Respondido 24 ago 12, 08:08

Yo echaría un vistazo a Telemetría. It's mainly targeted at game developers which wants to compare per frame data, but it seems to fit your requirements very well.

Respondido 24 ago 12, 08:08

You want the self-time of those 4 functions, so you can optimize them specifically.

gprof will show you that, as a % of total time. Suppose it is 10%. If so, even if you were able to optimize it to 0%, you would get a speedup factor of 100/90 = 1.11, or a speedup of 11%. If it took 100 seconds, and that was too slow, chances are 90 seconds is also too slow.

Sin embargo, a pesar de la incluso (self plus callees) time taken by those functions is likely to be a much larger %, 80%, to pick a number. If so, you could optimize it much more by having it make fewer calls to those callees.
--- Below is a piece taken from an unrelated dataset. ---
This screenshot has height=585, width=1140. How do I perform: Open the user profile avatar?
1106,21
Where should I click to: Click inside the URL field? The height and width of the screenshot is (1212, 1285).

Alternatively, you could find that the callees are spending a big % doing things that you don't strictly need done, such as testing their arguments for generality's sake, in which case you could replace them with ad-hoc routines.

In fact, strictly speaking, there is no such thing as self time. Even the simplest instruction where the program counter is found is actually a call to a microcode subroutine.

Here is some discussion of the issues and a constructive recommendation.

contestado el 23 de mayo de 17 a las 11:05

No es la respuesta que estás buscando? Examinar otras preguntas etiquetadas or haz tu propia pregunta.